INEOS want depth. Charlie McNeill insists they already have quality.
Left Side of Defence Back in the Spotlight
This summer’s big surgery at Old Trafford is supposed to be in midfield. A deal for Atalanta’s Ederson is already lined up, while talks continue over West Ham prospect Mateus Fernandes as United reshape Michael Carrick’s engine room.
Yet the defensive picture has forced its way onto the agenda.
Patrick Dorgu’s successful switch higher up the pitch has left Luke Shaw as the only senior, specialist left-back in the squad. Shaw has responded with a throwback season, starting every Premier League game, staying fit, and looking every inch the first-choice defender United have long believed him to be.
But everyone at the club knows the caveat.
This has been a gentle campaign by United standards: no European football, early exits from the domestic cups, long gaps between fixtures. Next season will be very different. Champions League qualification, sealed with a third-place finish, drags back the familiar grind of midweek matches, travel, and recovery cycles that have previously punished Shaw’s body.
Inside the hierarchy, there is a clear acceptance that his minutes must be managed. The fear is simple: overload him, and the injury issues that have stalked his career in M16 could return.
So the recruitment team have drawn up a list. Lewis Hall at Newcastle United. Arsenal’s Myles Lewis-Skelly. Nathaniel Brown at Eintracht Frankfurt. Alejandro Balde at Barcelona. All young, all highly rated, all expensive.
And then there is the teenager already on the books.
Amass Making Noise
Harry Amass arrived from Watford’s academy in 2023 with a strong reputation, but reputations do not always survive the leap to Manchester United. His did.
The 19-year-old forced his way into the senior side under Ruben Amorim last year, making his debut in a 3-0 win over Leicester City and going on to collect ten appearances in all competitions. It was a quiet, assured introduction rather than a social-media highlight reel, but inside the club it registered.
United sent him out on loan last summer to keep that momentum rolling. Sheffield Wednesday became his proving ground, and he treated Hillsborough like a stage.
Amass won back-to-back Player of the Month awards in November and December, a remarkable feat for a young full-back in a struggling side.
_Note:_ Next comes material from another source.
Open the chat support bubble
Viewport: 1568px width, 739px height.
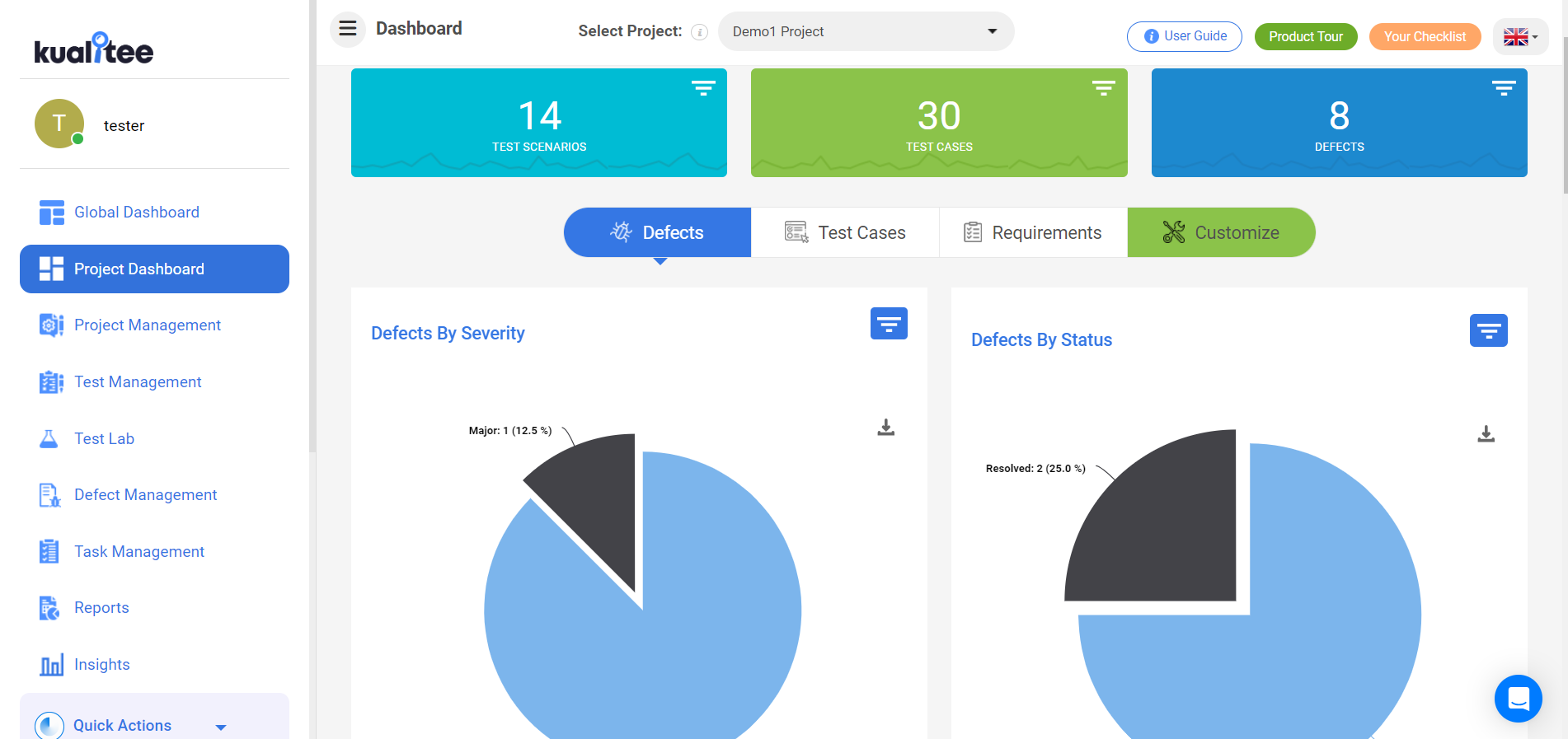coord(1518,699)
While Wednesday’s season sagged, his performances cut through the gloom – aggressive in the tackle, composed on the ball, and brave in possession.
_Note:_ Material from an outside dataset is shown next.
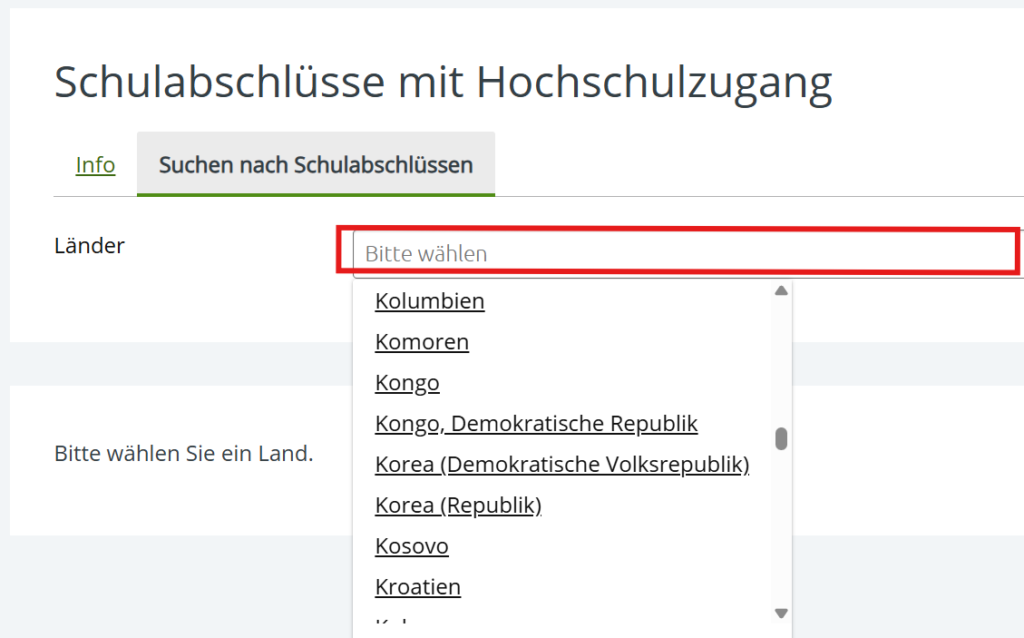Click scrollbar track below the thumb
The image size is (1024, 638).
click(x=782, y=530)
Wednesday wanted to keep him. United had other ideas.
In January, the club recalled Amass and rerouted him to Norwich City, a move designed to test him in a different environment and style. He started brightly at Carrow Road, only for a serious hamstring injury, suffered days after his debut, to wreck his season and halt his rise.
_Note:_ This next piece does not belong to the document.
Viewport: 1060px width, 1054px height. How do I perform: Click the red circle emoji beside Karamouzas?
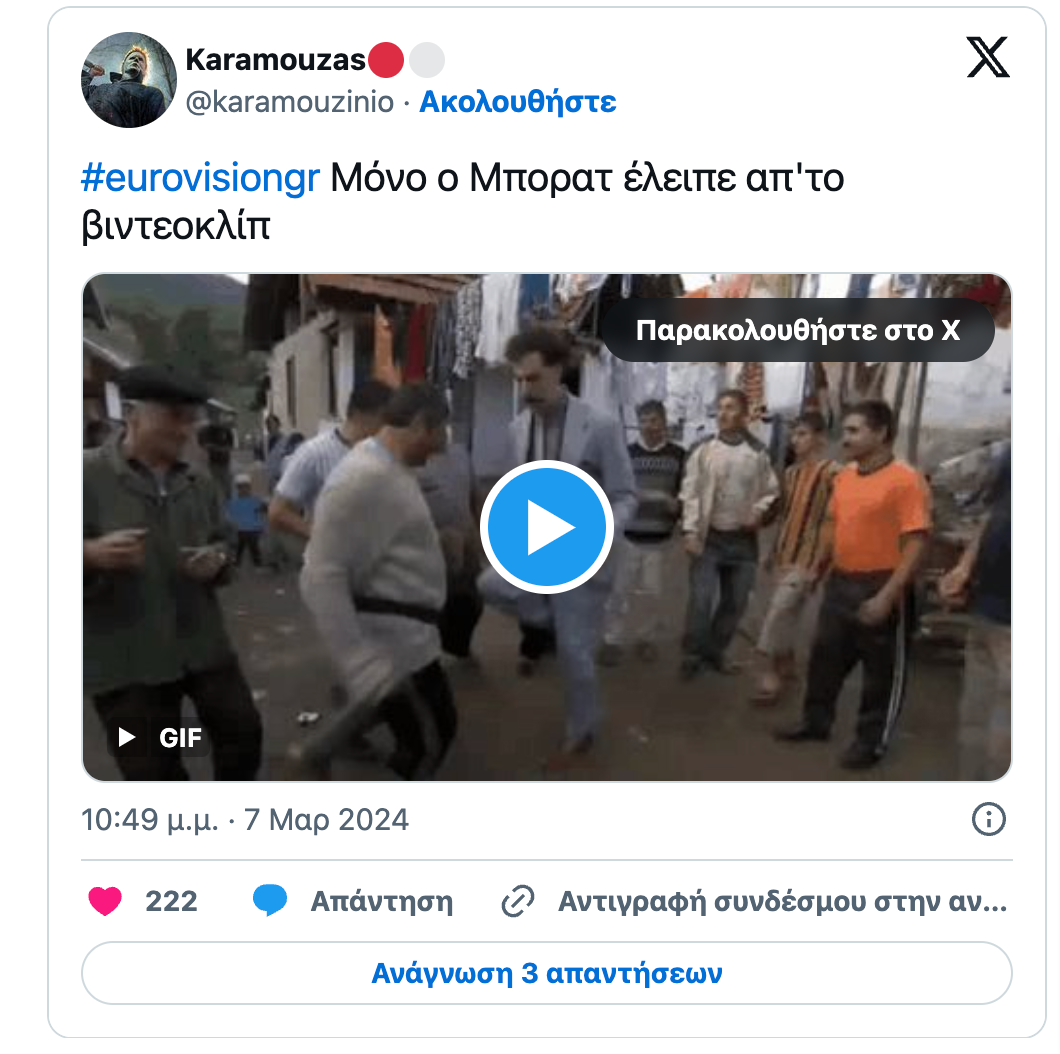[385, 60]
The setback did not alter the impression he had already made on those who shared a dressing room with him.
McNeill, who left United in 2024 to join Sheffield Wednesday permanently, saw enough in those months to make his verdict blunt and emphatic. He described Amass as a “joke” of a talent, “ridiculous” on the ball and unafraid of a challenge. Having watched him up close, McNeill is convinced the left-back is “good enough to have a future” at Old Trafford.
For a club that prides itself on academy graduates, that sort of testimony carries weight.
The Shaw Parallel – and the Question for INEOS
Technically, Amass already looks built in the Shaw mould. Comfortable receiving under pressure, happy to step into midfield, able to drive past a man rather than simply recycle possession – his profile fits neatly with what Carrick wants from his full-backs.
The doubts have centred on his physicality. Could he handle the tempo, the duels, the demands of the Premier League over a full season?
Those inside the club point to the work he has done during his rehabilitation in recent months. The injury that ended his Norwich loan has at least given him time to add strength and resilience, the kind of unseen graft that often decides whether a promising youngster becomes a first-team regular or a footnote.
This summer, he will get his chance to make that jump. Amass is expected to feature heavily in pre-season, with Carrick and the coaching staff assessing whether he can step in behind Shaw rather than watching the club spend big on an external option.
That is where the financial equation bites.
Lewis Hall, United’s primary external target and a left-back with a strikingly similar skillset, could cost up to £70 million. For INEOS, who want to modernise the squad without repeating the excesses of previous regimes, the contrast is stark: invest heavily in a player from elsewhere, or trust a teenager already impressing on their own pitches.
Pre-season will not decide his entire career, but it may decide United’s summer strategy. If McNeill’s belief in Amass proves well founded, the club may find their “new” left-back was never on the market in the first place.